Si pudiera alguna vez experimentar lo aquí descrito, estas palabras las volvería a repetir...LA EMOCIÓN DE LO VIVIDO
Y dicen que las letras soplan velas con la inspiración. Y que si ésta no existe, no se apaga el fuego. Escribir esto tiene como fin encender los recuerdos. Los mundialistas, los que siempre quise vivir, los que ya fueron.
Es sentarse enfrente de la computadora. Retrocedamos. Es encontrar el cargador de la Mac 2004 que ya tiene borradas las letras del teclado, es revivir el pasado. Y por eso lo escribo desde aquí, desde la computadora vieja, retro, que no tiene letras, pero tiene historia.
Que no tiene números, pero tiene huellas, que no tiene mas que un teclado que me deja ir con las palabras como el agua se va en la cascada. Y es que me había acostumbrado a escribir en el Iphone o en el Ipad y se me había olvidado esta deliciosa sensación de hacerlo fluidamente y de solamente voltear atrás cuando se ha construido un párrafo. Acá no hay auto correctores y los errores que se vean serán parte de eso, de una manera genuina de olvidar las rimas y los versos.
Esperen. Antes de teclear sobre la computadora y sobre la forma de encontrarme con ella, diez años después de que mis papás me la compraron, quería contarles algo de mi Mundial, de lo que pensé ya no iba a escribir, porque se me habían pasado las horas. Y lo hago en primera persona, como nunca, no sé si por la emoción de hacerlo desde esta vieja amiga, esta a la que nunca le puse nombre, pero que es una historiadora.
Continúo. Acabo de guardar los cambios y se oyó un sonidito como el de ICQ. Viejísimo. Y ahora encuentro al ritmo de las olas de ideas que rompen en mi cabeza, que esta antigua compu es la acompañante de todo. Incluso de mis sueños. La compré para entrar a Récord hace 10 años. Y desde ahí me había trazado el objetivo de ir a una Copa del Mundo. Y fui. Acabo de ir. Y se lo tenía que contar con letras a ella. A nadie más. A mí. Y a quien haya llegado hasta aquí, en lo que sería la columna más larga de la historia.
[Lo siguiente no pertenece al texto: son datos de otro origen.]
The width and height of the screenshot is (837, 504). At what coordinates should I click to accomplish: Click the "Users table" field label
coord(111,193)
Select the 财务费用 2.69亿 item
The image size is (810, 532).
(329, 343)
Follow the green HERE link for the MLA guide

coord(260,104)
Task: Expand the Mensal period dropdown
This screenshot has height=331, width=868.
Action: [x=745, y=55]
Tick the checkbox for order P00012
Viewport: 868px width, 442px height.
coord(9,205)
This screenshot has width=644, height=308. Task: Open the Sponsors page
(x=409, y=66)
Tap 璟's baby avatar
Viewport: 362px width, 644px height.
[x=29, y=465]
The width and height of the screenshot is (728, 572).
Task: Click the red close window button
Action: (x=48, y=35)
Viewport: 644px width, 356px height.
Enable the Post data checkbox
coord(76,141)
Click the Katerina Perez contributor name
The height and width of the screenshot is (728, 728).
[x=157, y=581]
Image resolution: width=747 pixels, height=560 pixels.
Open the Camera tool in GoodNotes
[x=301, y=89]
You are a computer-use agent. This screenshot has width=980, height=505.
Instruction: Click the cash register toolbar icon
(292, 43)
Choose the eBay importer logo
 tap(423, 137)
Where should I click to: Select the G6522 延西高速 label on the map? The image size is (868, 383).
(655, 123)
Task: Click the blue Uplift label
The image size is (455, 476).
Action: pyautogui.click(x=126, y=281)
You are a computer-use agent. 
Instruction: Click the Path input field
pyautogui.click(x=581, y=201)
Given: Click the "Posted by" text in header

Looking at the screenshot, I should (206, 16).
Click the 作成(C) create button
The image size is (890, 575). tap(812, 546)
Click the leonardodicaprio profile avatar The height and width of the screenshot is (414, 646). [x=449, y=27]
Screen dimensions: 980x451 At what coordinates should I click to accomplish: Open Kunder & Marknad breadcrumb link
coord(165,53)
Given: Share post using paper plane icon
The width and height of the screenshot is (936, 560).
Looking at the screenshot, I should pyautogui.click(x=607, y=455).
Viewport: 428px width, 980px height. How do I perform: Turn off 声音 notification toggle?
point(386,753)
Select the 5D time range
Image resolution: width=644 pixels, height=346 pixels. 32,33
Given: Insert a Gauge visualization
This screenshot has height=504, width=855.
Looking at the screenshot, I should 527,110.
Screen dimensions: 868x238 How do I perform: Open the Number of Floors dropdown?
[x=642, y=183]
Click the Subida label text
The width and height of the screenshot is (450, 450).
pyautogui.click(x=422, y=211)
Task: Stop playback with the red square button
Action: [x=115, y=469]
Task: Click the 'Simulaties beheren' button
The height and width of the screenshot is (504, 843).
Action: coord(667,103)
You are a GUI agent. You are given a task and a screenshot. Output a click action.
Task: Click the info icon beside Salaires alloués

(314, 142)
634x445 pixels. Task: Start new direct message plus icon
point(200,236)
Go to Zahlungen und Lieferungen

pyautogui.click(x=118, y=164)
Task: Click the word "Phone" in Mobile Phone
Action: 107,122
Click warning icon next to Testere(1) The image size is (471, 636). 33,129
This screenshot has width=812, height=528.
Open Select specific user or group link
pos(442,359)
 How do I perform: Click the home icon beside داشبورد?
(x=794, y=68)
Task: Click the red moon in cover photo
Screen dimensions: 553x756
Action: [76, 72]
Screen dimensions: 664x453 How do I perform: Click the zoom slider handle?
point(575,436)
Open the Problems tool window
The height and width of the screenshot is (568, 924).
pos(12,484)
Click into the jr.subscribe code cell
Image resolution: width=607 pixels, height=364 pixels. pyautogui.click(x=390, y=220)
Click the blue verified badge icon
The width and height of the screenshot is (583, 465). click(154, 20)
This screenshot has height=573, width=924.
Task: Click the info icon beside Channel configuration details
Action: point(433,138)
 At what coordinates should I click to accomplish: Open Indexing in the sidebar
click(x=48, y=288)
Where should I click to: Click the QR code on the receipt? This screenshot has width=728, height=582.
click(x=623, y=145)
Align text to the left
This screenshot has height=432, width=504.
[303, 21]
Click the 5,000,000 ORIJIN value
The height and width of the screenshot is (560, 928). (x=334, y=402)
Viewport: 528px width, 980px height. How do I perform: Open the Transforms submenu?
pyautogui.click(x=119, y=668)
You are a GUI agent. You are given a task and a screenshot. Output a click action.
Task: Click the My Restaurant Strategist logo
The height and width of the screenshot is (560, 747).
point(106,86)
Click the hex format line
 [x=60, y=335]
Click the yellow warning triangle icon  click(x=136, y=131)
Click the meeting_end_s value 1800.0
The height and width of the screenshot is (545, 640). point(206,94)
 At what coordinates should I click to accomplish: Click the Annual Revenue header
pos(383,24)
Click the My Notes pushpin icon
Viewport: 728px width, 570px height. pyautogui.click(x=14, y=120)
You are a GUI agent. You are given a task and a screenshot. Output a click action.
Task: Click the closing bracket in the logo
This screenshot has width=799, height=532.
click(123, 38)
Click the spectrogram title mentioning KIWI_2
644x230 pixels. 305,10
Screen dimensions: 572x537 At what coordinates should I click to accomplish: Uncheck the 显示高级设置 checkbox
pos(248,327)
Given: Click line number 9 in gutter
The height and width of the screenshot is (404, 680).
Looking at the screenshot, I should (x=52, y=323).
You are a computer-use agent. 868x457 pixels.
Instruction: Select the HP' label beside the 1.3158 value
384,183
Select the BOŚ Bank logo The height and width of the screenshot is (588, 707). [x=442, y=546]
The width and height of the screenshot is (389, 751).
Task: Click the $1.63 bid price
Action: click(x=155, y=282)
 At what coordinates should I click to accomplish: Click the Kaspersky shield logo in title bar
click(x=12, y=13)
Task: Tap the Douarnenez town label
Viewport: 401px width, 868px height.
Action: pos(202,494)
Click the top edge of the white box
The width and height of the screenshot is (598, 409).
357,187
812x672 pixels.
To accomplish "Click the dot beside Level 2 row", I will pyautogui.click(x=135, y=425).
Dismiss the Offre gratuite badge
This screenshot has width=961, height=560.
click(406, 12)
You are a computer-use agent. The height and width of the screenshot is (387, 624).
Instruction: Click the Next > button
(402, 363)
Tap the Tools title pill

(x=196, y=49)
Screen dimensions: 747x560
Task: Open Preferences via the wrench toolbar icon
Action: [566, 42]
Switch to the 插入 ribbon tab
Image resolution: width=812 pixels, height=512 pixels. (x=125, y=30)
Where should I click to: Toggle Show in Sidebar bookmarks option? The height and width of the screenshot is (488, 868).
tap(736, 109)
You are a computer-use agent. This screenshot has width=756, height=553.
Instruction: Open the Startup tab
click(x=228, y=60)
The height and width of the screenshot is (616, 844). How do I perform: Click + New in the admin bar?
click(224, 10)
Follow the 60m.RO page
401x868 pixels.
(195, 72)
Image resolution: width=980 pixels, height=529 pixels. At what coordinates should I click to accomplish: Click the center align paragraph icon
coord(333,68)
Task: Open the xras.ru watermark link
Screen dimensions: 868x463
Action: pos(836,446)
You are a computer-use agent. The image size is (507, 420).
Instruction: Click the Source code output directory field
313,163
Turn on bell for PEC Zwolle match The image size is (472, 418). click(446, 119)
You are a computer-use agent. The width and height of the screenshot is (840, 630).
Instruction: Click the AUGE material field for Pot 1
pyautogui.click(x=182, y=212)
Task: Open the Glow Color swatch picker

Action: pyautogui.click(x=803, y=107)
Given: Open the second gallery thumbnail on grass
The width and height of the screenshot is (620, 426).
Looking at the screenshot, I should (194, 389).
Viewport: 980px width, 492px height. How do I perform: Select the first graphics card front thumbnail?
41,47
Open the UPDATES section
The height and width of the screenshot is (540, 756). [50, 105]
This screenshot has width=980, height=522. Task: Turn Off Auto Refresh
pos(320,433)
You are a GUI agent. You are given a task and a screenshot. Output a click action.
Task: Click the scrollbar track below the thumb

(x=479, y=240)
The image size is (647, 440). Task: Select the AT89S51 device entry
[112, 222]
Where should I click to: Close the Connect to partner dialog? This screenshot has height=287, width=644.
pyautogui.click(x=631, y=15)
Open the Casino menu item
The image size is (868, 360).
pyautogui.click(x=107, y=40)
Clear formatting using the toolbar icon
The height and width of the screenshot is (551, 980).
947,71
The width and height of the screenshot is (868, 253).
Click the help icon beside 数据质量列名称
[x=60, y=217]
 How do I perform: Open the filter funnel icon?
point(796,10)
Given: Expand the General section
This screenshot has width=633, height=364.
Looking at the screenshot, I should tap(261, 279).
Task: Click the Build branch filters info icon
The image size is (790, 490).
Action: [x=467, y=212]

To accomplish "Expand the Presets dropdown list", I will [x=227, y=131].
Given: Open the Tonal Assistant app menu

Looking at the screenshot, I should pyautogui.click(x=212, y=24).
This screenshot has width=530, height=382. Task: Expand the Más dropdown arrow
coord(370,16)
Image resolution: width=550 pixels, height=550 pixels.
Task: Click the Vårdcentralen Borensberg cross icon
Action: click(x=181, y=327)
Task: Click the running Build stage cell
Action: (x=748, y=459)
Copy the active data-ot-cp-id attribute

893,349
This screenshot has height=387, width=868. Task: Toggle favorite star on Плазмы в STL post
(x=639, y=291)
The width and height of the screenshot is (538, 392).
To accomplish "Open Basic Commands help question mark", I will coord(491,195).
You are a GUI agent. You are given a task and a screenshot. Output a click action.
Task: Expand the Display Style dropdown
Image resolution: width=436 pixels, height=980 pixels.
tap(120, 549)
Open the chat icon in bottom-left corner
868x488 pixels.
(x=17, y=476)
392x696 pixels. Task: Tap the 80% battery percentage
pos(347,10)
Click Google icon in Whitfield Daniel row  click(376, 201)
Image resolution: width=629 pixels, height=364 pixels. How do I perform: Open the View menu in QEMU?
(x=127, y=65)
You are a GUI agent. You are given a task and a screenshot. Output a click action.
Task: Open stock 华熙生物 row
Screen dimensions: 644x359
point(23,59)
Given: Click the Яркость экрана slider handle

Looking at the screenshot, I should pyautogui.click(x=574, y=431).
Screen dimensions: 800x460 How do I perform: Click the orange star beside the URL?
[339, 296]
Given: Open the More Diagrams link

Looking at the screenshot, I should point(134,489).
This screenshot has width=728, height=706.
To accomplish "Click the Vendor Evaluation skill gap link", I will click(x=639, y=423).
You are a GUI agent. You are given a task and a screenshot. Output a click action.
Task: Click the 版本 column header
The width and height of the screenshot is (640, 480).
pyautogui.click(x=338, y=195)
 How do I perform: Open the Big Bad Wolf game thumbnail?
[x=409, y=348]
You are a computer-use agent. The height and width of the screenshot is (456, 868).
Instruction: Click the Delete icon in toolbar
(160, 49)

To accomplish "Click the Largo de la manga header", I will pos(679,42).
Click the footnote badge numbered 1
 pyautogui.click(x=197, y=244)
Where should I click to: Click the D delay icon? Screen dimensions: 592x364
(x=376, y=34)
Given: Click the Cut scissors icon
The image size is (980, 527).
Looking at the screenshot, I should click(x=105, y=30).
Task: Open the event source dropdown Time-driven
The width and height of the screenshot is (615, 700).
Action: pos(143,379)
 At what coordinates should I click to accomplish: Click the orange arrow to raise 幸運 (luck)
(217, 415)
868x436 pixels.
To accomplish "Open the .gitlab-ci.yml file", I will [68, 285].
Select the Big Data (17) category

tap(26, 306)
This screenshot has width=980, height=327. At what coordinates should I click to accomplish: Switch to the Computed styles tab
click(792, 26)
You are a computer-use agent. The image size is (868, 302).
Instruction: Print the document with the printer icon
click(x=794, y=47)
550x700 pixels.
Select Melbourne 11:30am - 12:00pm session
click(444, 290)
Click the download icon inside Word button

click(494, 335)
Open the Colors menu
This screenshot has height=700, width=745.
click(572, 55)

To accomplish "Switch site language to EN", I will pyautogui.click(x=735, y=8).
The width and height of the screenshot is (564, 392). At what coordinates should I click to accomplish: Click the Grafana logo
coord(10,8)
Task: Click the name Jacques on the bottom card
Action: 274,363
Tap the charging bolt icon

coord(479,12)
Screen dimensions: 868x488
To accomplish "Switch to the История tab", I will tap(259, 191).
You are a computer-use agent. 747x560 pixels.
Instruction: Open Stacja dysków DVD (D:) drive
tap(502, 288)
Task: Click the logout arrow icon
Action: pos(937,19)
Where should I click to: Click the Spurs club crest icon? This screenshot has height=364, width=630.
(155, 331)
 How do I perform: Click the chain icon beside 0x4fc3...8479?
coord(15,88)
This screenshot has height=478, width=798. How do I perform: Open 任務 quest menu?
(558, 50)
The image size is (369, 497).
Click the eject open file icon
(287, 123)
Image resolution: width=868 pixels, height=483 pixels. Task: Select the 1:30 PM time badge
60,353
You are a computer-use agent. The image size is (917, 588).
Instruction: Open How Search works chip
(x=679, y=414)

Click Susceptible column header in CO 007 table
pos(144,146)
Pero no importa. Ya no. Esto nunca nadie lo iba a publicar, porque se me pasó el tiempo de hablar de Neymar. A nadie le interesaría ya porque se me extinguió el tino para relatar que sonreí internamente en alguna explanada de Brasil con la batucada que les mueve los corazones, mientras hacía algún color que me pintaba las ilusiones. Ya no importa, porque a este ritmo al que voy acabaré mañana, aunque sólo lleve 10 minutos escribiendo para probar mis dedos y mi agilidad o mi mente. O las dos. O las tres, o todas.
Pero ya no importa, porque hay cosas que se hacen para llenar el alma. Y para vaciarse y encontrarse y volverse a llenar en un mundo mundialista tan frenético que nos dictó una vez más que no es caerse sino saberse levantar. Y por caerse me refiero a los empeñados en tirarnos, aunque habremos de esquivar.
Pero ya no importa. Ya no será nuevo revivir los cantos. Ya no interesará mucho que un olor nos tele transporte a algún sitio. Ya no hay Mundial. Y esto ya a nadie le importa, aunque tenga que decirles que fui feliz en lapsos, porque ir a cubrir una Copa del Mundo te exige. Y entonces tienes que aprender a escaparte de la rutina para apreciar lo que te enseña la retina.
Y de miles de momentos tendría que hablar de esos. De los que me sacaron la sonrisa espontánea, la no forzada. Como cuando me empapé tres veces en un mismo día por hacer el color de mi vida. Fue en Natal. Y ya más o menos seco recibir el boleto para ver el México vs. Camerún. Y BUM. Estar ahí arriba, con el himno nacional y el Estadio Das Dunas de fondo para decirme internamente: ‘lo hice’. Aquí estoy. Debuté en un Mundial. Pero ya no importa.
No importa más porque está muy lejano. Aunque entre más pase el tiempo más valor tendrá otro instante como cuando iba caminando en medio de una estampida verde amarela con una musiquita de samba de acompañante. Y alcé la mirada y vi el cielo más azul y las nubes más blancas y luego las banderas de Brasil. Y paré en mi mente, pero no en mi corazón. Y me conmoví. Y entre tanto brasileño, volví a hablar conmigo. Y me dije: ‘es esto. Esto es el Mundial. Lo que tanto perseguí’. Y seguí andando.
Pero ya no importa, por que eran cápsulas personales que me alejaban de la realidad. De la rutina, de la implacable estampida de hacer notas y enlaces. Todo sobre la hora, sobre el tiempo indomable que no sabía de horarios ni de comidas, o de desayunos, como el que compartí con Faustino Asprilla y Jorge Campos, en una mañana cualquiera de Final de Copa del Mundo.
Pero eso tampoco importa, porque ya tuve que cambiar la posición en la que estaba, porque me dolió la espalda y tomé un cojín en el sofá para seguir recordando esos diminutos momentitos en los que en medio de aquella frenética manera de cubrir un Mundial me encontraba conmigo mismo, como cuando afuera del Estadio Mineirao descubrí a un señor llamado Carlos Alberto, que tenía un tamborcito con cascabeles y una camioneta que le había dado vuelta al mundo hace siete Mundiales. Y él cantaba con sus 77 años encima con el tono mexicano que aprendió en Guadalajara y nos enseñaba que la vida va y debe tomarse como venga. Él era muy feliz. Créanme que contagiaba. Y ahí otra vez. Yo sonriendo, con las ojeras como alfombra de bienvenida hacia los ojos dichosos.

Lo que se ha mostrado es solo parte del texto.